Multiple linear regression keeps the pattern and represented as:

$$ \hat{y} = \vec{w} \cdot \vec{x} + b \\ \text{or} \\ \hat{y} = w_1 x_1 + w_2 x_2 + \cdots + w_n x_n + b $$

These two are the same equation

where:

n is the number of independent variables.
$ \vec{x} $ is a vector containing the independent variables: $ \vec{x} = \begin{bmatrix} x_1 & x_2 & \cdots & x_n \end{bmatrix} $.
$ \vec{w} $ is a vector containing the matching coefficients for the independent variables: $ \vec{w} = \begin{bmatrix} w_1 & w_2 & \cdots & w_n \end{bmatrix} $.
b has the same role as in SLR. However, multiple linear regression is about hyperplanes rather than a straight line (actually, lines are hyperplanes in two dimensions). Visualising the predictions of an MLR model requires an additional dimension (axis) for each parameter. The best meaningful plot that can be drawn is a plane in three dimensions, where b postions the plane along the dependent variable’s axis.

Below is example of a multiple linear regression model:

$$ \hat{y}^{(i)} = w_1 x_1^{(i)} + w_2 x_2^{(i)} + w_3 x_3^{(i)} + b $$$$ \text{Predicted price} = 120 \times \text{SqFt} + 15 \space 000 \times \text{Bedrooms} - 800 \times \text{Age} + 50 \space 000 $$

This way, it is intuitive that:

the price of a house increases by $120 for each additional square foot.
each additional bedroom increases the price by $15,000.
each year counted from the year of construction reduces the price by $800.
b is the base price.

House ID	SqFt ( $x_1$ )	Bedrooms ( $x_2$ )	Age ( $x_3$ )	Predicted price ( $\hat{y}$ )	Price ( $y$ )
1	1 500	3	10	267 000	267 700
2	2 000	4	5	346 000	345 800
3	1 200	2	20	208 000	208 500
4	1 800	3	8	304 600	303 100
5	2 200	4	12	364 400	366 700
6	1 600	3	15	275 000	274 750
7	1 100	2	25	192 000	192 900
8	2 500	5	7	419 400	418 400
9	1 400	3	18	248 600	249 000
10	1 900	4	10	330 000	329 400

In this article and those that follow:

$ x_j $ — $ j^{th} $ feature : $ x_2 = \begin{bmatrix} 3 \\ 4 \\ \vdots \\ 4 \end{bmatrix} $
$ x^{(i)} $ — all the values of the independent variables in $ i^{th} $ observation : $ x^{(3)} = \begin{bmatrix} 1 200 & 2 & 20 \end{bmatrix} $
$ x_{j}^{(i)} $ — a value of feature j in observation i : $ x_{2}^{(9)} = 3 $

Cost function

In the article on simple linear regression, the cost function, which measures the sum of squared errors, was presented as follows:

$$ J(w,b) = \frac { 1 } { 2m } \sum_{i=1}^{m} ( wx^{(i)} + b - y^{(i)} )^2 $$

The cost funtion of multiple linear regression does the same and remains almost unchanged:

$$ J(\vec{w},b) = \frac { 1 } { 2m } \sum_{i=1}^{m} ( \vec{w} \cdot \vec{x}^{(i)} + b - y^{(i)} )^2 $$

Gradient descent

Gradient descent is an optimisation algorithm that iteratively adjusts the parameters of a function — in the case of MLR, the parameters are the slopes ( $\vec{w}$ ) and the intercept ( b ) — towards optimal values (i.e. towards values that minimise the cost function).
Gradient descent can be applied to any differentiable function to locate its minimum point. Thus, it is widely used, from optimising regression models to training neural networks.
The algorithm is covered more in detail in the article on SLR.

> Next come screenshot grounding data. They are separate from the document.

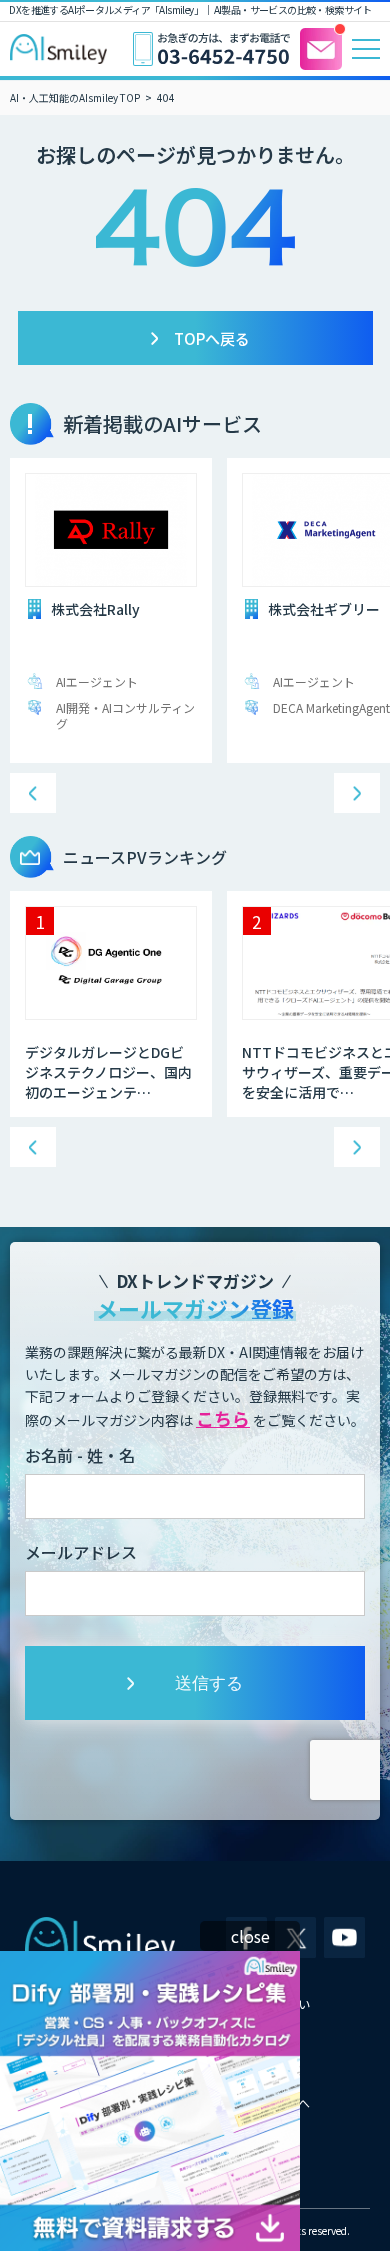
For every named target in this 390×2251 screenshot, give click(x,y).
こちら (223, 1418)
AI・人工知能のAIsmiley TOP (75, 97)
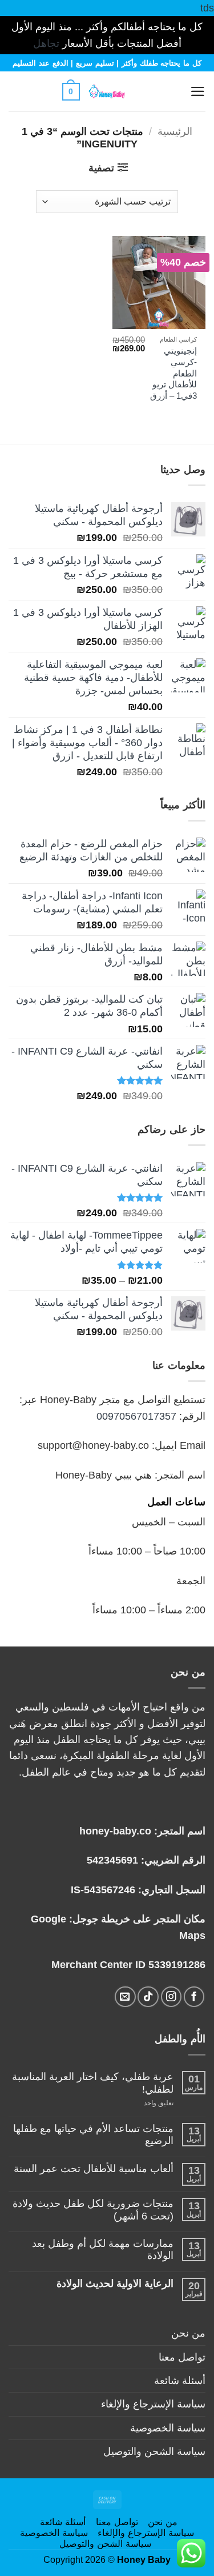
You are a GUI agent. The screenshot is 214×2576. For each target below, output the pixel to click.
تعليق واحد (146, 2103)
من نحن (188, 2333)
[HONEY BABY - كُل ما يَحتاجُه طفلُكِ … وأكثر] (107, 91)
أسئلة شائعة (179, 2380)
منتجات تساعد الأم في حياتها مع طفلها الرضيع (93, 2134)
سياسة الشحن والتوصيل (154, 2451)
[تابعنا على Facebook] (194, 1997)
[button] (169, 91)
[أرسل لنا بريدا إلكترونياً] (125, 1997)
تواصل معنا (182, 2357)
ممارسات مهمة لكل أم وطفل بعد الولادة (102, 2249)
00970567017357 (136, 1416)
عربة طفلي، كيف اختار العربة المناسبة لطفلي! (92, 2082)
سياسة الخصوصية (167, 2428)
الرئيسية (175, 131)
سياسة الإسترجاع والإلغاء (153, 2404)
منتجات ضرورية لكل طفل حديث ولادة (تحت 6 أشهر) (93, 2209)
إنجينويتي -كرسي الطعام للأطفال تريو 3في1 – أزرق (173, 373)
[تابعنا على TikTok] (148, 1997)
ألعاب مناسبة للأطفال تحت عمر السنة (93, 2168)
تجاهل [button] (46, 43)
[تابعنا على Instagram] (171, 1997)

Here is how gradient descent is implemented:

Calculate the gradient of the cost function.
Update the parameters based on the gradient.
Repeat steps 1 and 2 until convergence (i.e. until point where updating the parameters reduces the cost function too little).

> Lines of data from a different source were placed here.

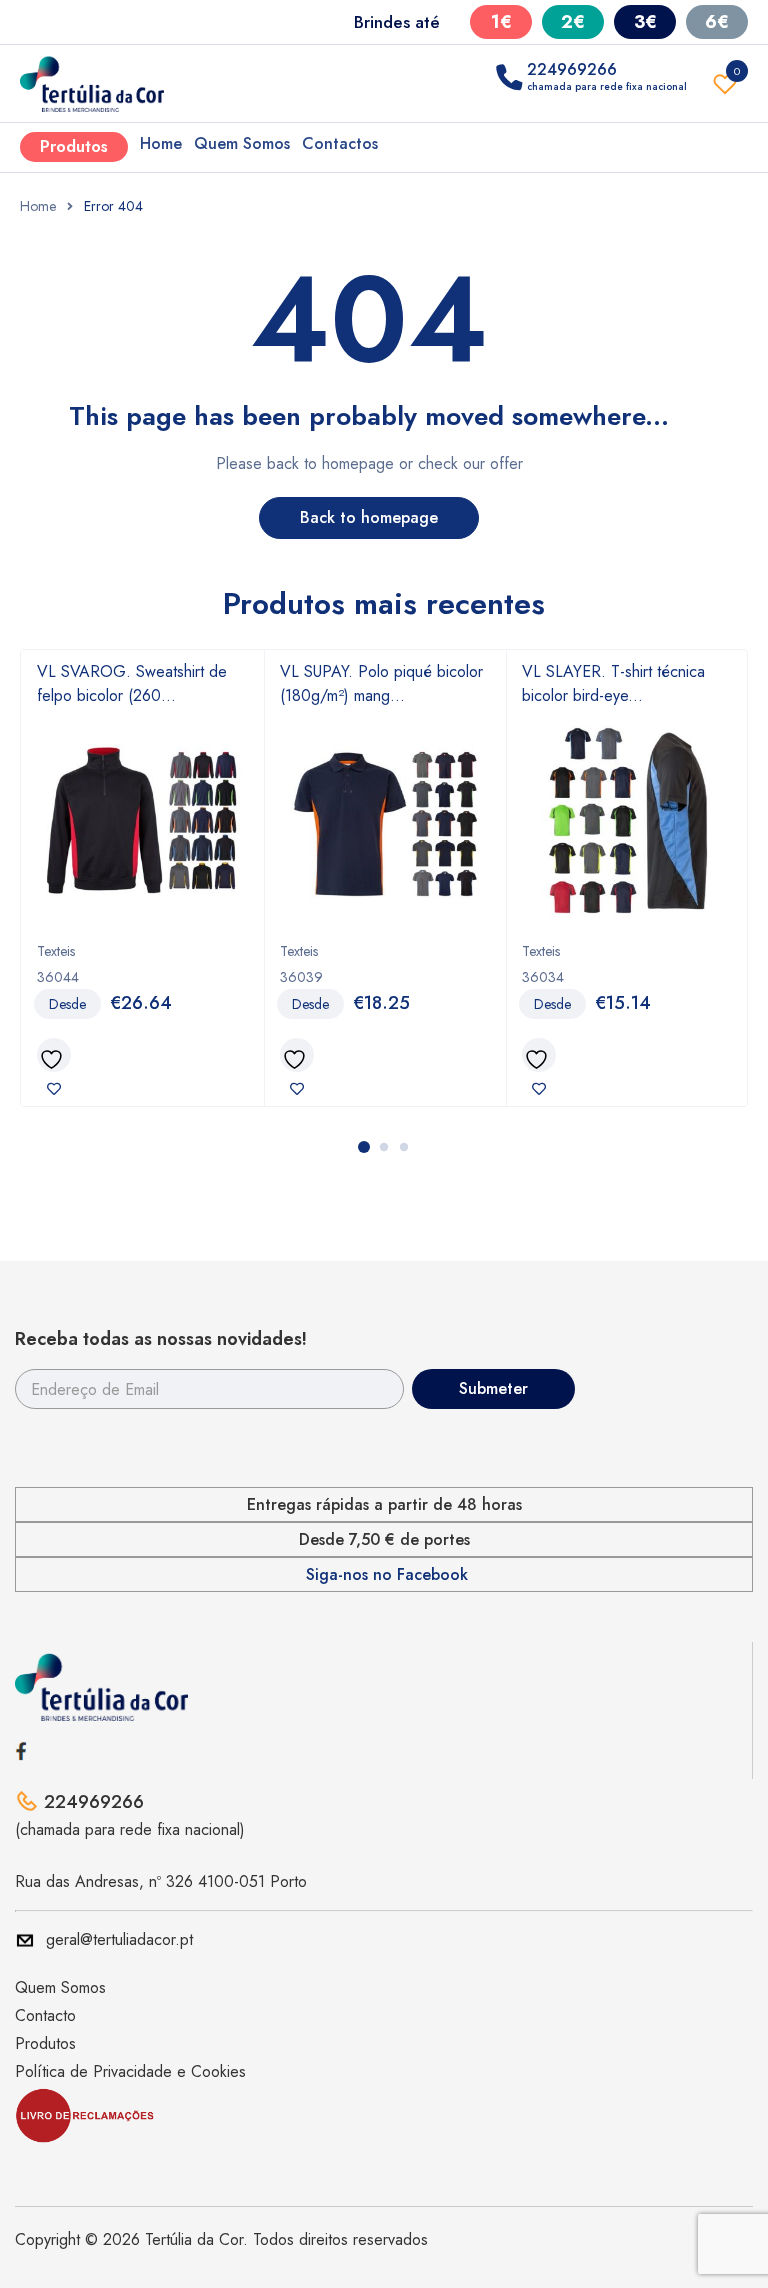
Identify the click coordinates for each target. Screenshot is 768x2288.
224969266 (94, 1802)
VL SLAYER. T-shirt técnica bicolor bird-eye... (613, 683)
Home (161, 143)
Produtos (74, 146)
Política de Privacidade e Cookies (130, 2071)
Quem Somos (242, 143)
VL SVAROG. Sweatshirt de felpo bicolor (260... (132, 683)
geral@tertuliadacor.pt (119, 1939)
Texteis (56, 951)
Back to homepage (369, 517)
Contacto (45, 2015)
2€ (573, 22)
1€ (501, 22)
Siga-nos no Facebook (387, 1575)
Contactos (340, 143)
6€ (717, 22)
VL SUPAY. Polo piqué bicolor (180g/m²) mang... (381, 683)
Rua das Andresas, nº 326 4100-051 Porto (161, 1881)
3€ (645, 22)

The gradient of a function is a vector containing all the values resulting from the calculation of all its partial derivatives.
The partial derivative is calculated separately for each parameter of a function. Each partial derivative yields a number that represents the direction and rate of change of the (cost) function.
For instance, if the partial derivative were taken with respect to the coefficient of the first feature ( $w_1$ ) and the resulting number were 2, this would indicate that increasing the coefficient ( $w_1$ ) would also increase the cost function. If the number were -10, this would mean that decreasing the coefficient ( $w_1$ ) would increase the cost function and to a much greater extent.
Gradient descent aims to reduce the partial derivative of each parameter to zero, in order to minimise the cost function.

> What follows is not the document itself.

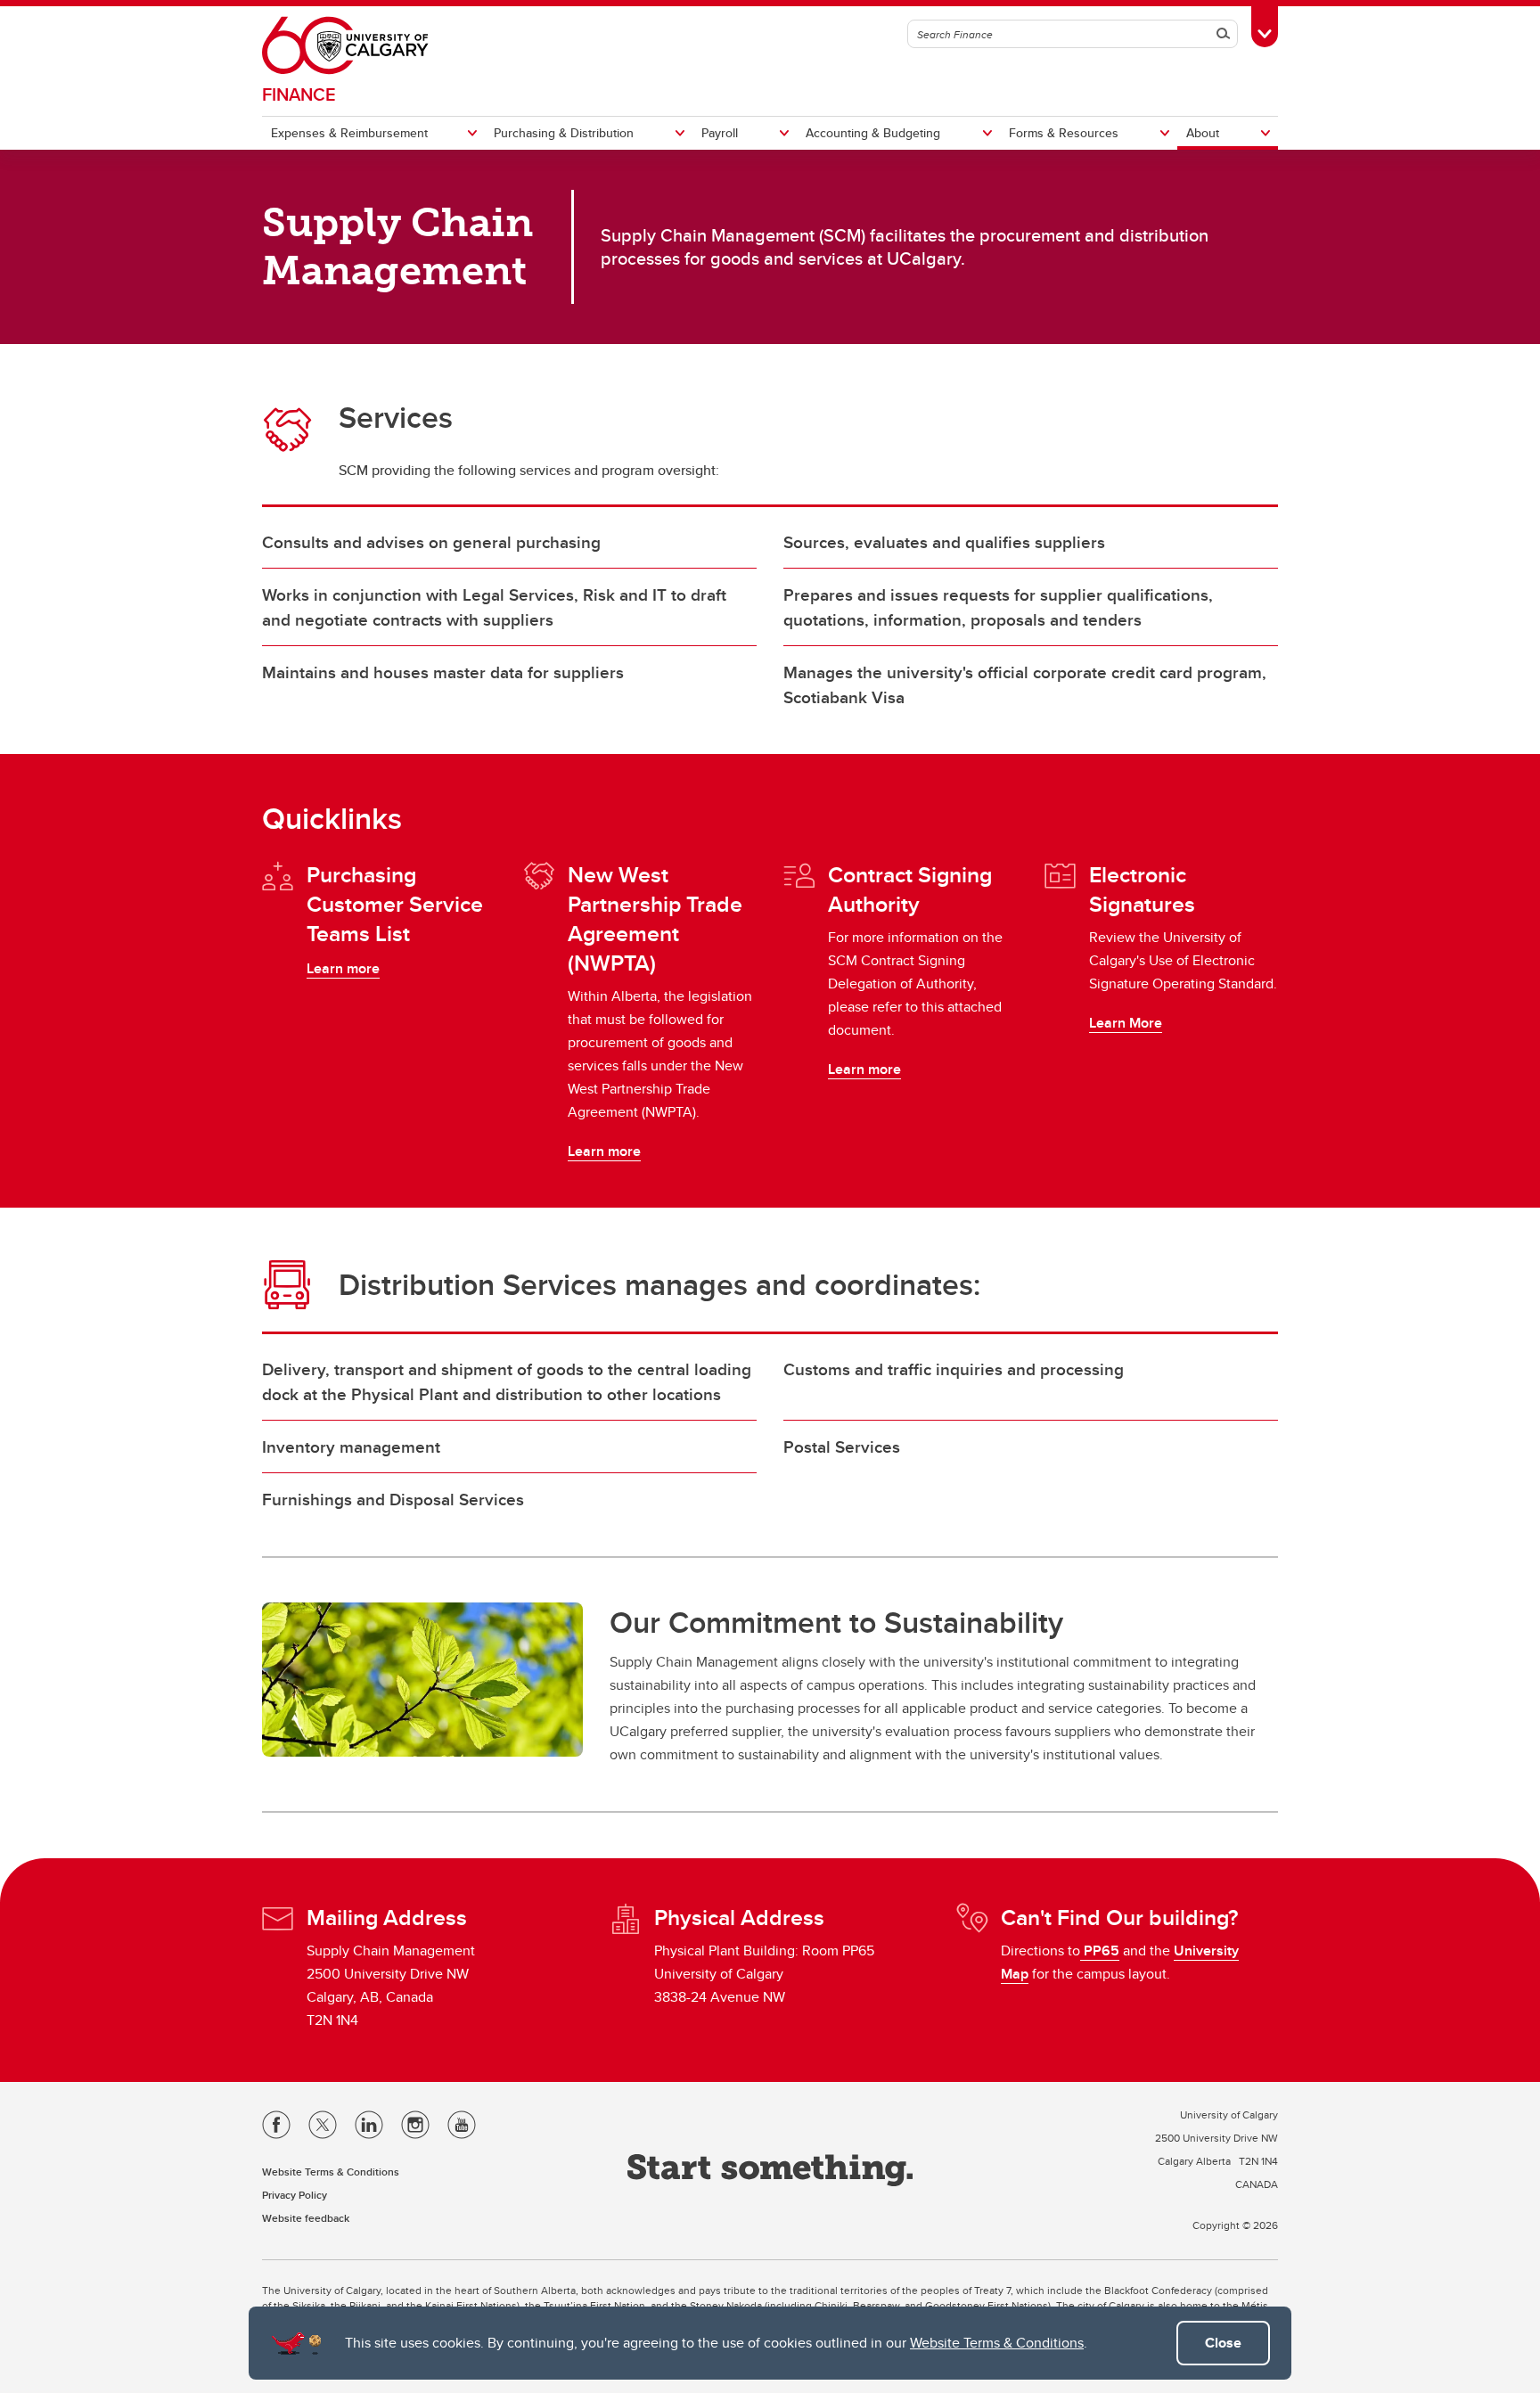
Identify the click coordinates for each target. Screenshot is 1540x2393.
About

Here is the partial derivatives of an SLR model:

$$ \frac{\partial J}{ \partial w} = \frac { 1 } { m } \sum_{i=1}^{m} ( wx^{(i)} + b - y^{(i)} )x^{(i)} $$

$$ \frac{\partial J}{ \partial b} = \frac{ 1 } { m } \sum_{i=1}^{m} (wx^{(i)} + b - y^{(i)}) $$

For multiple linear regression again it is very similar:

$$ \frac{\partial J}{\partial w_1} = \frac{1}{m} \sum_{i=1}^{m} (\vec{w} \cdot \vec{x}^{(i)} + b - y^{(i)})x_1^{(i)} \\ \vdots \\ \frac{\partial J}{\partial w_n} = \frac { 1 } { m } \sum_{i=1}^{m} ( \vec{w} \cdot \vec{x}^{(i)} + b - y^{(i)} )x_n^{(i)} $$

$$ \frac{\partial J}{\partial b} = \frac{1}{m} \sum_{i=1}^{m} (\vec{w} \cdot \vec{x}^{(i)} + b - y^{(i)}) $$

It is not hard to adjust the parameters after partial derivatives were taken. Here are the update rules for an SLR:

$$ w_{new} := w - \alpha \times \frac{dJ}{dw} $$

$$ b_{new} := b - \alpha \times \frac{dJ}{db} $$

These rules are applied simultaneously after each iteration. $ \alpha $ is a small number that scales the derivative. It is referred to as the learning rate.
In the first iteration, the parameters w and b are randomly guessed, they are usually set to 0; in SLR and MLR, they only affect the number of iterations until convergence.
If the derivatives are positive, updating the parameters decreases them. If the derivatives are negative, adjusting the parameters increases them. This is the intended behaviour.

Update rules for an MLR:

$$ w_1 := w_1 - \alpha \times \frac{\partial J}{\partial w_1} \\ \vdots \\ w_n := w_n - \alpha \times \frac{\partial J}{\partial w_n} $$

$$ b := b - \alpha \times \frac{\partial J}{\partial b} $$

The default values for the learning rate are 0.01 or 0.1. If the features are not scaled the model becomes very sensitive to the learning rate. While there are approaches to adjust $ \alpha $, brute force (gradually increasing/decreasing it, trying few numbers) is also an option.
If learning rate is too big, gradient descent could not find the best hyperplane. If it is too small, it might take hours to train the model.